DeepSeek-V2-style aux-loss-free routing computes sigmoid(gates) once but
needs it twice: the raw sigmoid output is gathered after top-k, while the
post-bias negation is the argpartition key. Fuse into a single multi-output
Compiled kernel returning both, saving two launches on the routing path
per token. Exposed as a general SigmoidRouter since the same pattern is
shared across DeepSeek-V2 descendants.

Improves glm4.7 generation performance by approximately 1%.
---
 x/mlxrunner/mlx/act.go                  | 22 ++++++++++++++++++++++
 x/models/glm4_moe_lite/glm4_moe_lite.go | 12 ++++++------
 2 files changed, 28 insertions(+), 6 deletions(-)

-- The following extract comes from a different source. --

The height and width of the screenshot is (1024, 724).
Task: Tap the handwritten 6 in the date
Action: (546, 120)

diff --git a/x/mlxrunner/mlx/act.go b/x/mlxrunner/mlx/act.go
index 1563de60a..3a67da279 100644
--- a/x/mlxrunner/mlx/act.go
+++ b/x/mlxrunner/mlx/act.go
@@ -62,3 +62,25 @@ var LogitSoftcap = Compile2(
 	},
 	Shapeless(),
 )
+
+// sigmoidRouterFused traces the DeepSeek-V2 / GLM-MoE aux-loss-free router
+// head. Two outputs are returned so the pre-bias sigmoid (used to gather
+// per-expert scores after top-k) and the post-bias negation (used as the
+// argpartition key for top-k) share a single kernel.
+var sigmoidRouterFused = Compile(
+	"SigmoidRouter",
+	func(in ...*Array) []*Array {
+		gates, bias := in[0], in[1]
+		orig := gates.Sigmoid()
+		neg := orig.Add(bias).Negative()
+		return []*Array{orig, neg}
+	},
+	Shapeless(),
+)
+
+// SigmoidRouter returns (sigmoid(gates), -(sigmoid(gates)+bias)) as a fused
+// kernel — the DeepSeek-V2 / GLM-MoE aux-loss-free router head.

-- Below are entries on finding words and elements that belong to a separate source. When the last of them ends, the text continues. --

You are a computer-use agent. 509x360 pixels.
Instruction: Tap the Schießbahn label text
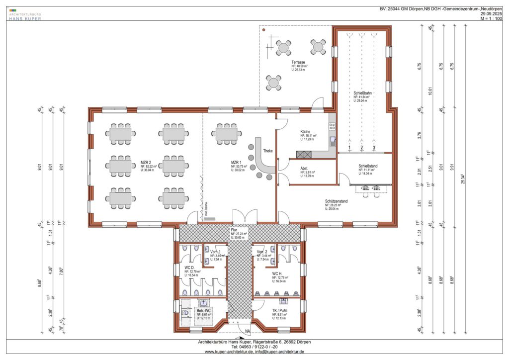click(x=362, y=92)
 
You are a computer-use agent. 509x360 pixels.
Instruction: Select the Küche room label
click(x=305, y=132)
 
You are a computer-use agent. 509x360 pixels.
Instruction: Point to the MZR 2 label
click(x=146, y=163)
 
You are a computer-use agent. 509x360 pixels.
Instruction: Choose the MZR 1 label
click(x=236, y=163)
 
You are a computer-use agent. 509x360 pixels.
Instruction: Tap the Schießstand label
click(x=368, y=166)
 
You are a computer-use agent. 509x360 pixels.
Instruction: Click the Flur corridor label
click(x=234, y=230)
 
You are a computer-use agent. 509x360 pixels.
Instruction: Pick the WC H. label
click(x=277, y=273)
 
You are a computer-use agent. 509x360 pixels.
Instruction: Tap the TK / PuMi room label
click(x=279, y=310)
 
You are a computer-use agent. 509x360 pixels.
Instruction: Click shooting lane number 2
click(x=362, y=148)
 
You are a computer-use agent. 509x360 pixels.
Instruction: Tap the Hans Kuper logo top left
click(x=25, y=14)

+func SigmoidRouter(gates, bias *Array) (origScores, negScores *Array) {
+	out := sigmoidRouterFused(gates, bias)
+	return out[0], out[1]
+}
diff --git a/x/models/glm4_moe_lite/glm4_moe_lite.go b/x/models/glm4_moe_lite/glm4_moe_lite.go
index 8b40c9348..aac320806 100644
--- a/x/models/glm4_moe_lite/glm4_moe_lite.go
+++ b/x/models/glm4_moe_lite/glm4_moe_lite.go
@@ -161,21 +161,21 @@ type MoEGate struct {
 func (g *MoEGate) Forward(x *mlx.Array, cfg *Config) (*mlx.Array, *mlx.Array) {
 	gates := g.Gate.Forward(x)
 
-	scores := mlx.Sigmoid(gates)
-	origScores := scores
-
+	var origScores, negScores *mlx.Array
 	if g.EScoreCorrectionBias != nil {
-		scores = mlx.Add(scores, g.EScoreCorrectionBias)

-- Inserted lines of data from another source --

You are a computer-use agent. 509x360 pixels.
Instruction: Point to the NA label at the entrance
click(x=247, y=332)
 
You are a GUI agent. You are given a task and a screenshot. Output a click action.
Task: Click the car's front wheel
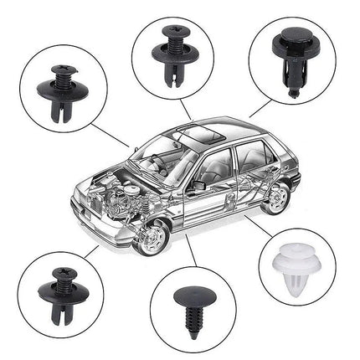(x=152, y=235)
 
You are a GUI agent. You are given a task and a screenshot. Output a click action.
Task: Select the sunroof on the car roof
(x=194, y=133)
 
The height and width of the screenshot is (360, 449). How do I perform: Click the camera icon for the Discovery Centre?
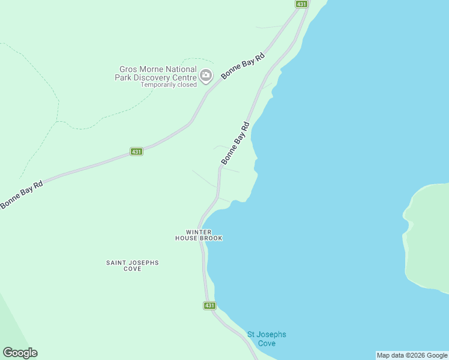[206, 76]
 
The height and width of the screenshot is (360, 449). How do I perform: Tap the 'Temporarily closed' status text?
[169, 85]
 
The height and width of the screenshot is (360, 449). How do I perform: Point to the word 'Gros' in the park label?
[130, 70]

+		origScores, negScores = mlx.SigmoidRouter(gates, g.EScoreCorrectionBias)
+	} else {
+		origScores = mlx.Sigmoid(gates)
+		negScores = mlx.Neg(origScores)
 	}
 
 	topK := cfg.NumExpertsPerTok
-	negScores := mlx.Neg(scores)
 	inds := mlx.Argpartition(negScores, int(topK)-1, -1)
 
 	dims := inds.Dims()
 	inds = mlx.SliceStartStop(inds, []int32{0, 0, 0}, []int32{int32(dims[0]), int32(dims[1]), topK})
 
-	scores = mlx.TakeAlongAxis(origScores, inds, -1)
+	scores := mlx.TakeAlongAxis(origScores, inds, -1)
 
 	if topK > 1 && cfg.NormTopKProb {
 		sumScores := mlx.Sum(scores, -1, true)